▶ Work required:
From first line to last, output the records below exactly.

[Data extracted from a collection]
━━━━━━━━━━━━━━━━

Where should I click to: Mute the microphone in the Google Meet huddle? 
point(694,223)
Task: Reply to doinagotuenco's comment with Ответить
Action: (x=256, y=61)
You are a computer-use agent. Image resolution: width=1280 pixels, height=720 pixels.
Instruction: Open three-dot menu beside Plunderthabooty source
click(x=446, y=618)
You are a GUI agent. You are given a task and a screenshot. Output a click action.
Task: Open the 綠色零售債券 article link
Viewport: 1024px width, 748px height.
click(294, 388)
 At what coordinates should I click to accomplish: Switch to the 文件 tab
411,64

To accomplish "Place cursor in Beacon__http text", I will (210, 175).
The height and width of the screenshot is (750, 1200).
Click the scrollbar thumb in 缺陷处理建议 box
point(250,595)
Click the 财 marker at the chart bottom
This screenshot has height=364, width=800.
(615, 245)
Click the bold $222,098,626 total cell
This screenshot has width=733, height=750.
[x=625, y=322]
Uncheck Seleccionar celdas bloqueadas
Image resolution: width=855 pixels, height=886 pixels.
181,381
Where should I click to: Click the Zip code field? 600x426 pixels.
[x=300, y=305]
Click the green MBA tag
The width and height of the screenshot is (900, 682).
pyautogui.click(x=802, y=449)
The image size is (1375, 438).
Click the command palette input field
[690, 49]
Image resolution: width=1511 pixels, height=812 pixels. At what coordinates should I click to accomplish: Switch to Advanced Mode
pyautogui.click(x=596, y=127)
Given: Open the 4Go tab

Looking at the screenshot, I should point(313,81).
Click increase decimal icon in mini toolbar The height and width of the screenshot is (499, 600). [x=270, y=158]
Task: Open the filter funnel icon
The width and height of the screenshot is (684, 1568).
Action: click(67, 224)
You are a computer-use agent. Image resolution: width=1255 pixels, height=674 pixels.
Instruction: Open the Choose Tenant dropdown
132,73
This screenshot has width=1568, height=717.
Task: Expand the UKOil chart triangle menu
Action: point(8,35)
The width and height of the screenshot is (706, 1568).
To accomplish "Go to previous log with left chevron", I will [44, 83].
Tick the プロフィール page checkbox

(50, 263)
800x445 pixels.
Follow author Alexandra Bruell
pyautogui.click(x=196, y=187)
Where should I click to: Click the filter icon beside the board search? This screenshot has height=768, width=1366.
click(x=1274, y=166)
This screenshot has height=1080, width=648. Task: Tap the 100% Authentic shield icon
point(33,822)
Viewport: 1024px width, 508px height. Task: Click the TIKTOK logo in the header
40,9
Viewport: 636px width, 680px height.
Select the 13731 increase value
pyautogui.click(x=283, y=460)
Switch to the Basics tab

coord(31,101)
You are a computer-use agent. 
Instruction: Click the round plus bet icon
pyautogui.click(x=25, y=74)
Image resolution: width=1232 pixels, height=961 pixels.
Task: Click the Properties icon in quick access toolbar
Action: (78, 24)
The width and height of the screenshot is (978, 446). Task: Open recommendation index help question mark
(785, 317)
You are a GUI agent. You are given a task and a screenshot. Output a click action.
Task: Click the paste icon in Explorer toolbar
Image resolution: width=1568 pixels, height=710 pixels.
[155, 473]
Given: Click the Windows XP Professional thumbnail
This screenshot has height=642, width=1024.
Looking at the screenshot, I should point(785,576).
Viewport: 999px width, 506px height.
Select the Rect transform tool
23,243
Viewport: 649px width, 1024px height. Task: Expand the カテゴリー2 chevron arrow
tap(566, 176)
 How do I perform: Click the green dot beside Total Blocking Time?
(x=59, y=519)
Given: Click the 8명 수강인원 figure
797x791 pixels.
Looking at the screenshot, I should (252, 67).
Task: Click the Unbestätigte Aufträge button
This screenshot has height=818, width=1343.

━━━━━━━━━━━━━━━━

▶ Reply:
Where should I click to: Mute the microphone in the Google Meet huddle? 
point(694,223)
Task: Reply to doinagotuenco's comment with Ответить
Action: (x=256, y=61)
You are a computer-use agent. Image resolution: width=1280 pixels, height=720 pixels.
Instruction: Open three-dot menu beside Plunderthabooty source
click(x=446, y=618)
You are a GUI agent. You are given a task and a screenshot. Output a click action.
Task: Open the 綠色零售債券 article link
Viewport: 1024px width, 748px height.
click(294, 388)
 At what coordinates should I click to accomplish: Switch to the 文件 tab
411,64

To accomplish "Place cursor in Beacon__http text", I will (210, 175).
The height and width of the screenshot is (750, 1200).
Click the scrollbar thumb in 缺陷处理建议 box
point(250,595)
Click the 财 marker at the chart bottom
This screenshot has height=364, width=800.
(615, 245)
Click the bold $222,098,626 total cell
This screenshot has width=733, height=750.
[x=625, y=322]
Uncheck Seleccionar celdas bloqueadas
Image resolution: width=855 pixels, height=886 pixels.
181,381
Where should I click to: Click the Zip code field? 600x426 pixels.
[x=300, y=305]
Click the green MBA tag
The width and height of the screenshot is (900, 682).
pyautogui.click(x=802, y=449)
The image size is (1375, 438).
Click the command palette input field
[690, 49]
Image resolution: width=1511 pixels, height=812 pixels. At what coordinates should I click to accomplish: Switch to Advanced Mode
pyautogui.click(x=596, y=127)
Given: Open the 4Go tab

Looking at the screenshot, I should point(313,81).
Click increase decimal icon in mini toolbar The height and width of the screenshot is (499, 600). [x=270, y=158]
Task: Open the filter funnel icon
The width and height of the screenshot is (684, 1568).
Action: click(67, 224)
You are a computer-use agent. Image resolution: width=1255 pixels, height=674 pixels.
Instruction: Open the Choose Tenant dropdown
132,73
This screenshot has width=1568, height=717.
Task: Expand the UKOil chart triangle menu
Action: point(8,35)
The width and height of the screenshot is (706, 1568).
To accomplish "Go to previous log with left chevron", I will [44, 83].
Tick the プロフィール page checkbox

(50, 263)
800x445 pixels.
Follow author Alexandra Bruell
pyautogui.click(x=196, y=187)
Where should I click to: Click the filter icon beside the board search? This screenshot has height=768, width=1366.
click(x=1274, y=166)
This screenshot has height=1080, width=648. Task: Tap the 100% Authentic shield icon
point(33,822)
Viewport: 1024px width, 508px height. Task: Click the TIKTOK logo in the header
40,9
Viewport: 636px width, 680px height.
Select the 13731 increase value
pyautogui.click(x=283, y=460)
Switch to the Basics tab

coord(31,101)
You are a computer-use agent. 
Instruction: Click the round plus bet icon
pyautogui.click(x=25, y=74)
Image resolution: width=1232 pixels, height=961 pixels.
Task: Click the Properties icon in quick access toolbar
Action: (78, 24)
The width and height of the screenshot is (978, 446). Task: Open recommendation index help question mark
(785, 317)
You are a GUI agent. You are given a task and a screenshot. Output a click action.
Task: Click the paste icon in Explorer toolbar
Image resolution: width=1568 pixels, height=710 pixels.
[155, 473]
Given: Click the Windows XP Professional thumbnail
This screenshot has height=642, width=1024.
Looking at the screenshot, I should point(785,576).
Viewport: 999px width, 506px height.
Select the Rect transform tool
23,243
Viewport: 649px width, 1024px height. Task: Expand the カテゴリー2 chevron arrow
tap(566, 176)
 How do I perform: Click the green dot beside Total Blocking Time?
(x=59, y=519)
Given: Click the 8명 수강인원 figure
797x791 pixels.
Looking at the screenshot, I should (252, 67).
Task: Click the Unbestätigte Aufträge button
This screenshot has height=818, width=1343.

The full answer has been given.